As always, with the exception of public figures, I use altered names to protect the individuals in this history.
Jenny (I've altered her name), an organizer in Chinese Staff and Workers Association, a non union independent labor organization, was looking for information about the trenching of the hotel. Why a hotel in Chinatown? Why development now when there'd been none for decades? In asking around, someone suggested that she contact me, saying that if anyone would know, it would be me, and gave her my email address. I don't know who it was who gave her my address, nor why she or he knew me, and when I received Jenny's email, I knew neither her nor CSWA. She explained her organization and asked about the hotel. My response was, you and your organization have got to attend the CB3 meetings on the rezoning of the EV/LES. Chinatown is being excluded from the rezoning, and that will mean a lot more development in Chinatown in the future.

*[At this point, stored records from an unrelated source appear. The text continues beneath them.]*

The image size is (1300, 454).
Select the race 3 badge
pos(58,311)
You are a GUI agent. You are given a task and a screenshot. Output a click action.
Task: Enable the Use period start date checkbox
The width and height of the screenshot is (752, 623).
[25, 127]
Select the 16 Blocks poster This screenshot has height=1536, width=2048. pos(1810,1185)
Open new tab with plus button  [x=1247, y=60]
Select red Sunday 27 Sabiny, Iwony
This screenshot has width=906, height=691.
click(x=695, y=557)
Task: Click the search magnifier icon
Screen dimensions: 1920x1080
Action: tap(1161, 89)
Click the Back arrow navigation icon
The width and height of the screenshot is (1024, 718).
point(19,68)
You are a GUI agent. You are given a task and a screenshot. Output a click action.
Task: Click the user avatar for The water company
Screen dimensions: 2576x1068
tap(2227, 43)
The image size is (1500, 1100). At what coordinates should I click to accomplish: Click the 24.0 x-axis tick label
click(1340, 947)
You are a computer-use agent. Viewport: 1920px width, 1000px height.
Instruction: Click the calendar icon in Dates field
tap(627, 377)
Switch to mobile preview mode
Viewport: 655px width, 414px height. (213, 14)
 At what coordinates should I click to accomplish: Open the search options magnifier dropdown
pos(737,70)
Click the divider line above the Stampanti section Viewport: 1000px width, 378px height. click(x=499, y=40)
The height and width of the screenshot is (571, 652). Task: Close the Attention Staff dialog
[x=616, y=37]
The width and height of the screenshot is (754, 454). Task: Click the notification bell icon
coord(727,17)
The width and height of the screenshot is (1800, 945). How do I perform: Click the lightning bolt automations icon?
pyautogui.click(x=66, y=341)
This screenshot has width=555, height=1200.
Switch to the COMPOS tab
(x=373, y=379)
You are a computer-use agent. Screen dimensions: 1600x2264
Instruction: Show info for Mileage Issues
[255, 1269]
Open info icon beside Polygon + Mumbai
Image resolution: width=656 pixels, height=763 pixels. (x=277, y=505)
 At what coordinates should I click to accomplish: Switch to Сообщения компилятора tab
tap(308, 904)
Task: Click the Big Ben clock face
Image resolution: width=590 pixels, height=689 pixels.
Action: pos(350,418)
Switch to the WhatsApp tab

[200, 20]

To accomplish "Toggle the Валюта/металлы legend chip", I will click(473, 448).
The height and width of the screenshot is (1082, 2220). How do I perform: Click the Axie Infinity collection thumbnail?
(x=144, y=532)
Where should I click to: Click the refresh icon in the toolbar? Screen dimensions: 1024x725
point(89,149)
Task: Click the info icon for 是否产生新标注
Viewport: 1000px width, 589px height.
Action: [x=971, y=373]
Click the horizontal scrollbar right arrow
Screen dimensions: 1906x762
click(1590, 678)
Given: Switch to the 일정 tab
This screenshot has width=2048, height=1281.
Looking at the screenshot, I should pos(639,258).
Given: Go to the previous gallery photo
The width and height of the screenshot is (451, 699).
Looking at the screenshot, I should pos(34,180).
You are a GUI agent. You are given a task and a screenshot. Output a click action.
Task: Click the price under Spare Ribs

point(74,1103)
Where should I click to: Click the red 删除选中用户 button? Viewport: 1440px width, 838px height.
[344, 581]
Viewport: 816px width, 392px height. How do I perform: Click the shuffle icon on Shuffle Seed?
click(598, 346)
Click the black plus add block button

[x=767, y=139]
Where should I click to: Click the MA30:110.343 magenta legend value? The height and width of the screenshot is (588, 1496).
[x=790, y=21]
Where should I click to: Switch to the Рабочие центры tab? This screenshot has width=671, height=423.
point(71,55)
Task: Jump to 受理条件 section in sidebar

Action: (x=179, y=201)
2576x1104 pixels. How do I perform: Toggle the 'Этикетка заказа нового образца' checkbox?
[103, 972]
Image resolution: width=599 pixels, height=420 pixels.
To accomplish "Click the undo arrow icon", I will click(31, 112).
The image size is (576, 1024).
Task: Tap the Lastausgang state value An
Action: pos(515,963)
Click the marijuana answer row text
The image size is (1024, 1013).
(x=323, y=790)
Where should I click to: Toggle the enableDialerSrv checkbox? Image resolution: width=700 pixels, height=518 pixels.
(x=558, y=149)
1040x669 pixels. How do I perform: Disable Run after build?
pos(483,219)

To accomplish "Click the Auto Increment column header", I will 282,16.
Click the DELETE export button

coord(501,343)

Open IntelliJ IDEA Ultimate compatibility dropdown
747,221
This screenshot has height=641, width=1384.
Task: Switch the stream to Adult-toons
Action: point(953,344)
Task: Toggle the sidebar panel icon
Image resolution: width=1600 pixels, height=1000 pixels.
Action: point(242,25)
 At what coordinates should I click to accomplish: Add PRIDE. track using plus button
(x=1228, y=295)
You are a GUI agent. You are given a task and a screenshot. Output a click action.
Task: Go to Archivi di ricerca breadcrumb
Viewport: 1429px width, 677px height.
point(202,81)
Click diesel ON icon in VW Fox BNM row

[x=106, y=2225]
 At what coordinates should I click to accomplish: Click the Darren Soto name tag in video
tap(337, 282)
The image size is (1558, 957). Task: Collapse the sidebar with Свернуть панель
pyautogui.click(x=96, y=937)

At the very next meeting Jenny and several CSWA members did in fact attend. There is always a learning curve to catching up with CB technicalities and jargon, so Jenny asked me to come to CSWA to give a workshop on zoning and this zoning in particular. As the group understood that the rezoning might transform Chinatown as one of its unintended consequences, CSWA organized quickly with several other organizations into a Coalition to Protect the Lower East Side and Chinatown. The members included CSWA, NMASS (National Mobilization against Sweatshops, a more diverse organization developed by CSWA) and also the Two Bridges Community Council, a non profit housing developer/manager near Chinatown.
The Coalition became highly active immediately and drew attention from the CB chair and other members of the CB, who complained that it was unfair of the Coalition and the Chinatown community to wait until the process was nearly over to engage obstructively. The CB chair reminded the public that a couple of years before he'd asked the District Manager to obtain a grant to fund an informational event in Chinatown to bring awareness of the CB. He even praised the DM for her fast work on the grant.
Under the Freedom of Information Law, I obtained all the documents related to this event, but could find no mention at all of the rezoning, of zoning, or of development. Since I did find that it was mostly about parking and traffic, issues that have always been important to Chinatown businesses, it's fair to say that absence of evidence of any mention of zoning is evidence of absence -- that the rezoning was not featured or even mentioned at the event.
Of course the reason for the late response was the CB focus on the East Village, with its special target P.S.64 on 9th Street. Some members of the CB viewed the Chinatown community as insular and lacking in interest in CB affairs, but obviously this is a view from the non Chinatown perspective. From the Chinatown perspective, the CB's work on the rezoning was the typical insularity of the inward-looking white community lacking any interest in Chinatown.